I don’t know if our overall vision has changed that much since 2011, but I think the way in which we conduct ourselves certainly has.  We still agree that our “place” in the fan community is not necessarily to report on the news, but to focus on the fan experience. I would say that writing has become less about other people and more about myself – I can’t speak for Amanda on that, though. Time and experience has changed me. Where at one time I wrote hoping to make other people happy – wanting validation and acceptance, now I write with the goal of making myself happy. It isn’t that I don’t worry about what other people think, it is that I can’t. Even so, it’s nice to take a look back and “hear” my innocent, wide-eyed point of view.  

-R

Originally posted October 26, 2011:

While I didn’t get comments here, I did see quite a few comments regarding yesterday’s blog topic on Facebook.  The overwhelming response is that the friendships we make have all the difference in our experience, and I would agree.  (obviously?!?)
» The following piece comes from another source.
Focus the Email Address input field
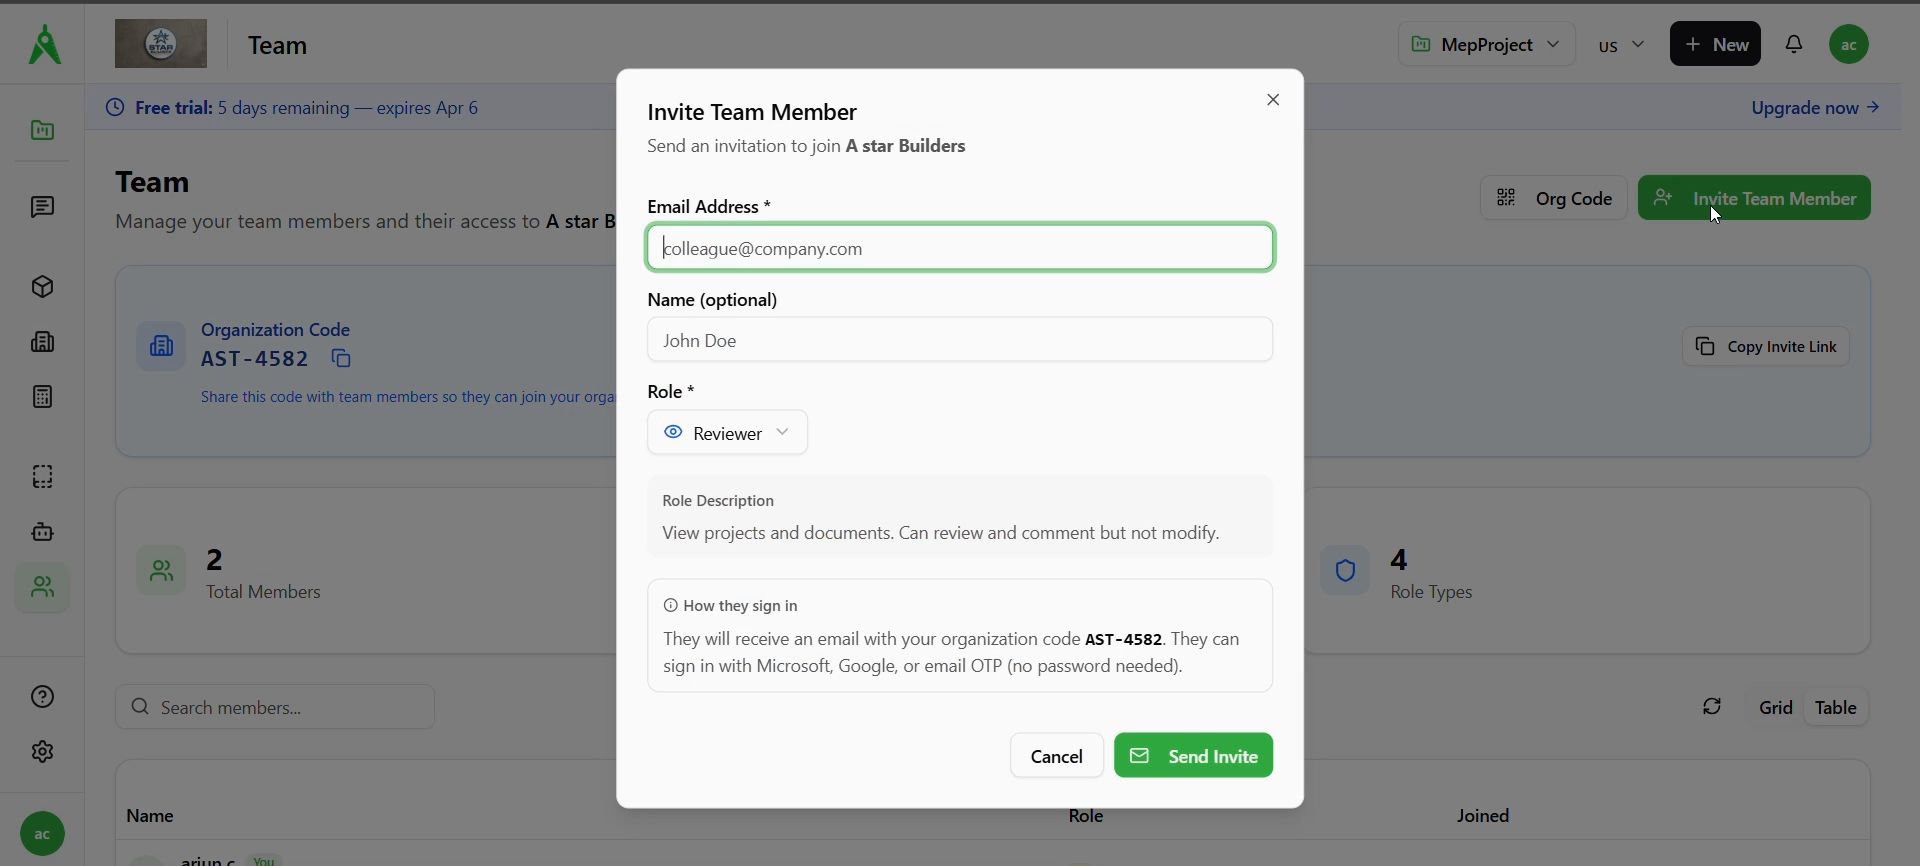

The most interesting part of this fan community, and I would venture to guess it’s the same with every fan community – is the overall intensity of the bonding.  Whether we’re talking about the bonding between fans, or the bond between fan and band (although I have to point out that I’m specifically referring to the FAN…not the band…I have little doubt that for most of us, they have zero recognition, much less feel that same bonding), I’ve always felt that the fan community in general intensifies the experience as a whole.
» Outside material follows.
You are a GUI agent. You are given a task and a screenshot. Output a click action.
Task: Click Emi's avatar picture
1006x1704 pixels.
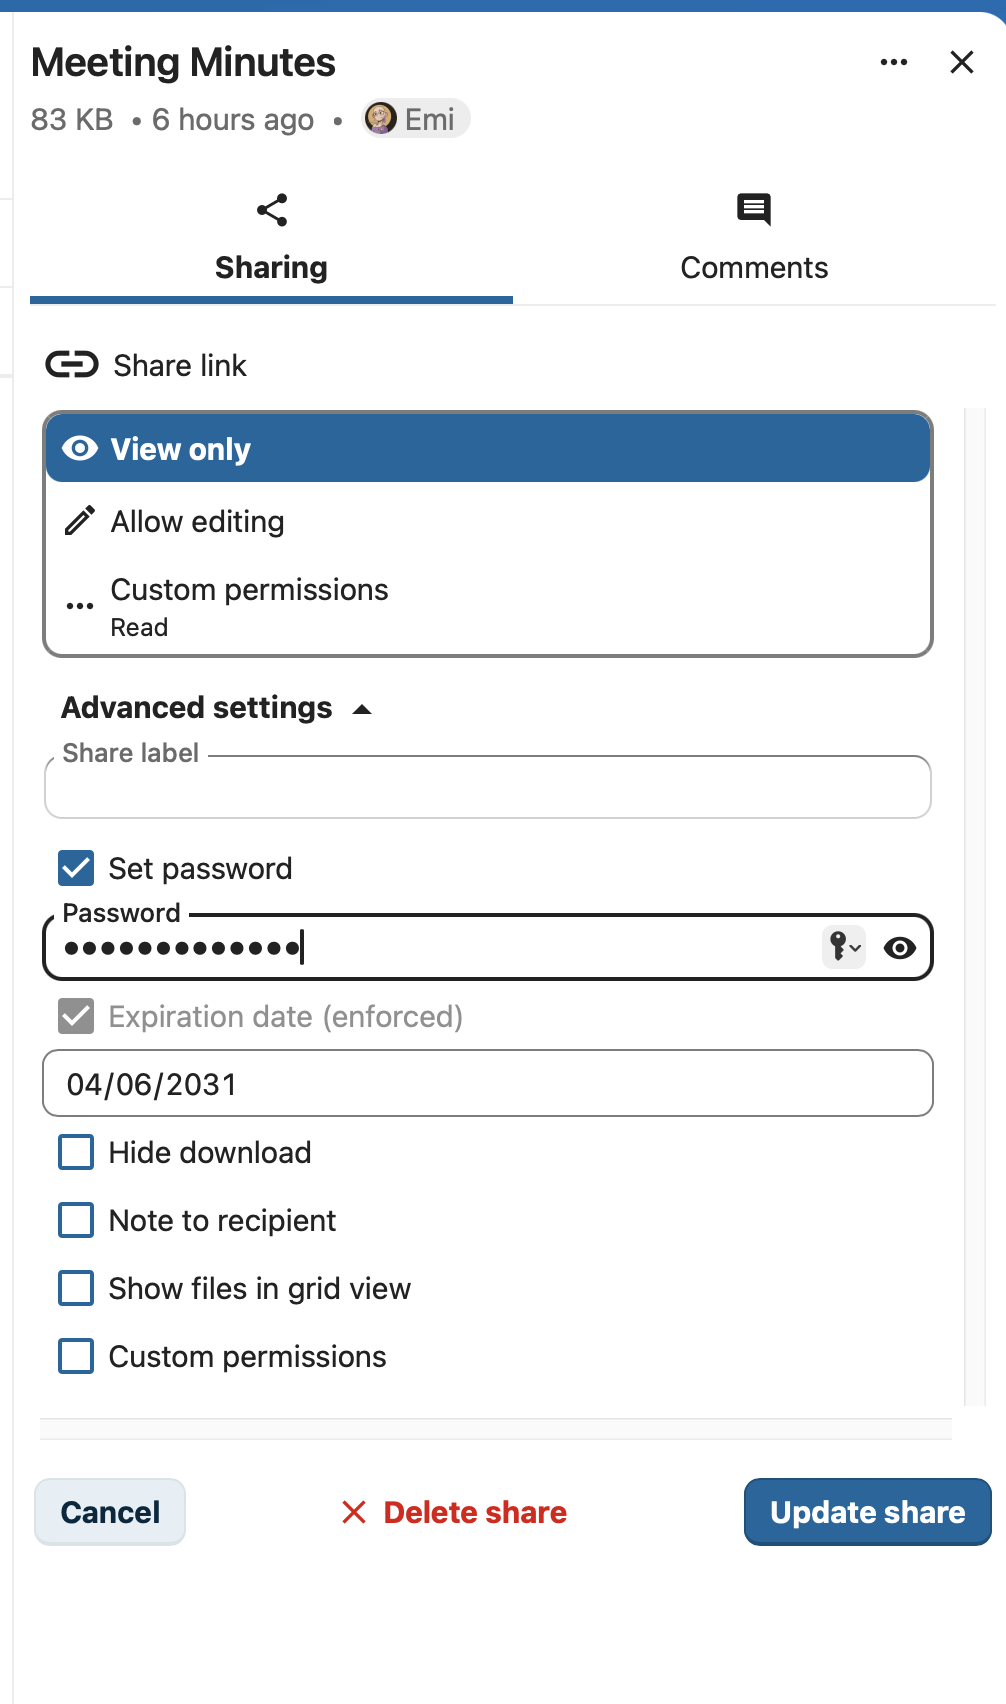(381, 119)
When I first found dd.com, I was shocked as to just how black and white everything was on the message board.  You were either included or you were not.  You were either well liked, or you were not.  The same holds true today on virtually every message board I’ve visited.  Where I was completely embraced on some boards, there were others where I went completely unnoticed, or in some cases, I was even disliked.  We’ve discussed the anonymity of being online before and how for a lot of people, it somehow gives license to be as rude and cruel as they wish.  Conversely it somehow works to accentuate or emphasize friendships when they form.  Friendships are formed swiftly and strongly, and I suppose enemies are formed in virtually the same way.  The real question, and one I’m not going to try to answer in the blog today – is why that really happens.  I’ve never formed friends or enemies in real life nearly as quickly as I have online on a message board, have you?

The Daily Duranie blog has tried very hard to focus on the fan experience.  Amanda and I have always held that if you’re looking for Duran news – there are plenty of places to find it online, and we never wanted to reinvent the wheel or steal anyone’s thunder.  Our “niche”, so to speak, is the fan.  When we first began to blog, I don’t think Amanda or I really knew where the blog would head – we just wanted to find our special space in the world, for better or worse.  Over time though, we’ve seen one common thread amongst Duran fans – and that is by and large – everyone wants to feel included, find friends, and enjoy talking about this little band we’ve heard some things about.  What has amazed me over the past year is that for all the 30 some odd years the band has been together, there are still tons of people out there amongst us that just haven’t gotten that involved in the community.  I just read a post today from someone who said they never go with friends to a show and that they haven’t met anyone.  I’m here to tell you that going to a show is fantastic in and of itself, but having friends to share that with makes all the difference.  If you loved Duran before, being able to gush over the show with a friend or more is huge.  Enormous!

Of course, there are always going to be people who prefer the solo experience.  I can’t find fault with that, and I think it’s probably beyond the scope of the blog to delve too deeply into why that may be.  (my major was American Studies, not Psychology – and I sort of suspect that may have a little something more to do with this than pop culture or sociology!)  I did have one comment from someone who didn’t mind sitting alone at all, primarily because they were in the first row.  I smiled at that – because let me tell you – had I been in the front row on Friday, I think I would have been just fine with that too.  Who here would not have been?!?  Sure, I’d rather be with my friends…in the front row….but solo would work in that case.  I’d have braved it out just fine!  I suppose we all have our limits or standards.  Mine is in the front row!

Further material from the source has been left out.